Sloane and several other classmates seek shelter at the local high school, where the bulk of This Is Not a Test’s action takes place. There’s an incredulous flashback, jump forward midway through—an odd editing choice that adds little—though once This Is Not a Test settles into its sophomore groove, it’s one of the strongest zombie movies in years. Provided, of course, you can stomach the ever-increasing nihilism.

Courtesy of Independent Film Company/Shudder

And, perhaps, that’s the point. Circumventing spoilers, This Is Not a Test is thematically clear. Adolescence sucks. Worse still, the world outside the hallowed halls of high school is just as merciless, and no one really cares. It’s fight or die (whether there are zombies or not). This Is Not a Test’s most upsetting moments never even involve the undead.

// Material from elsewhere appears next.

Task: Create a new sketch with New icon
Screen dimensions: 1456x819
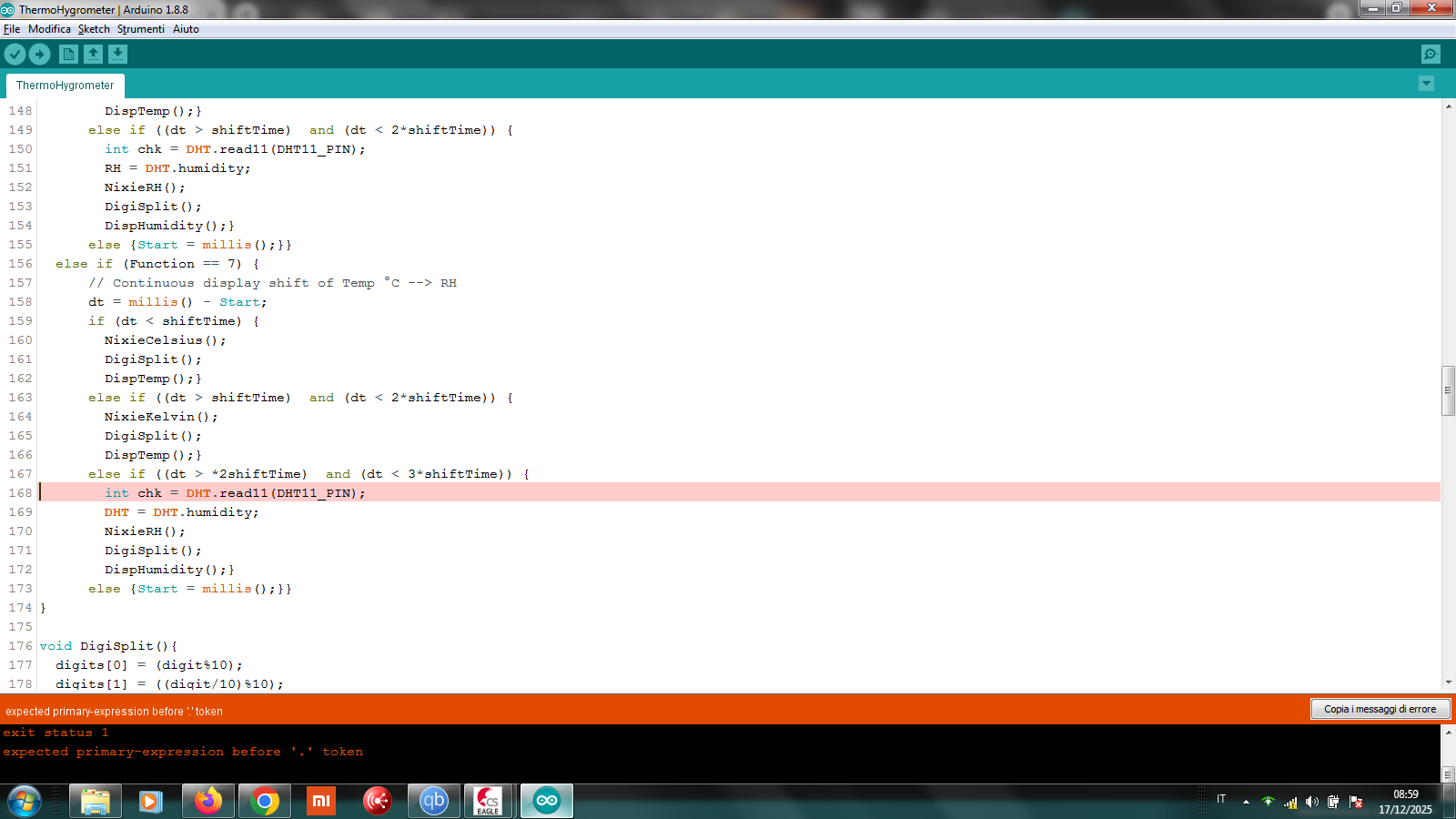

Instead, they tread into the realm of abuse, death by suicide, and all the other heavy things that hurt, whether the planet is besieged by monsters or not.

Which is to say, for those looking for a straightforward zombie romp, This Is Not a Test is not it. It’s part and parcel with the subgenre by this point—see, we humans are the real monsters—though This Is Not a Test commits more earnestly than most. It’s not bad by any means. I screamed.. I panicked. Hell, I nearly cried But it does delve much deeper than just “zombies scary.” I was down bad for that, even if I’m not quite certain I ever want to watch it again. Adam MacDonald, you continue to hurt me (in the best possible way).

This Is Not a Test is now in limited theaters.

  • This is Not a Test
4.0

Summary

This is Not a Test comes of age in the zombie apocalypse. It’s harrowing, though assuredly not for everyone.